President Obama, referring to Europe as a cornerstone of U.S. security, wants Congress to authorize a $1 billion slush fund for European security. I doubt Thomas Jefferson would have agreed with the president. Quite simply, we are decades past the time Europe should be funding its own defense. The president is using the catchy phrase “European Reassurance Initiative” to put his plan forward. Obama is on the wrong track, as Cato Institute’s Chris Preble clarifies here.
Americans seem to be awakening to the folly of foreign military intervention. After all, how tragic have American interventionist efforts been in Vietnam, Korea, Iraq, Afghanistan and Libya? See any winners there? History does not support the value of military intervention, never mind outright nation building. The American people did not support the president on Syrian intervention and, we can only hope, will speak up to keep the U.S. out of any form of military adventurism in Eastern Europe, notwithstanding the president’s catchy tag line.
Preble writes:
President Obama is in Poland today, a visit that coincides with the 25th anniversary of that country’s liberation from communism. His four-day European tour will include a D-Day remembrance, meetings with G-7 leaders, and a possible encounter with Russian President Vladimir Putin in France, all while the crisis in Ukraine rages on.

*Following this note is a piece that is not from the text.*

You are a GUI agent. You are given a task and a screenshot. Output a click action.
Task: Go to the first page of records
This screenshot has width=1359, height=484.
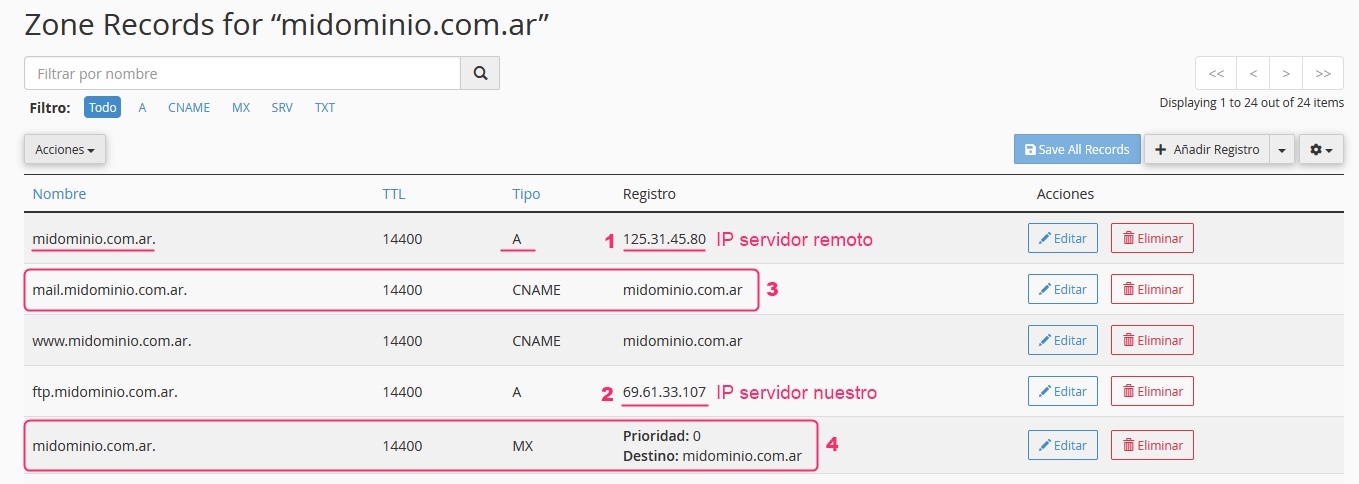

Moments after stepping off Air Force One in Warsaw, with F-16s as a backdrop, the president sought to reassure our European allies, stating that America’s commitment to their security was “a cornerstone of our own security and it is sacrosanct.” He detailed the increased support America has provided, including a larger presence in the region, and later announced that he would ask Congress to fund a “European reassurance initiative” to the tune of $1 billion.
This is exactly the wrong approach. American taxpayers have been subsidizing the defense of European allies for too long. And they have reacted as one would expect—by spending less.
In fact, only three NATO countries – Estonia, Greece, and the United Kingdom – spent the NATO-mandated 2 percent of GDP on their defense in 2013, and even those three barely met the threshold. That is compared to the United States, which spent 3.7 percent of its GDP on defense, a figure that excludes national security spending in the Departments of Energy, Homeland Security, and Veterans Affairs.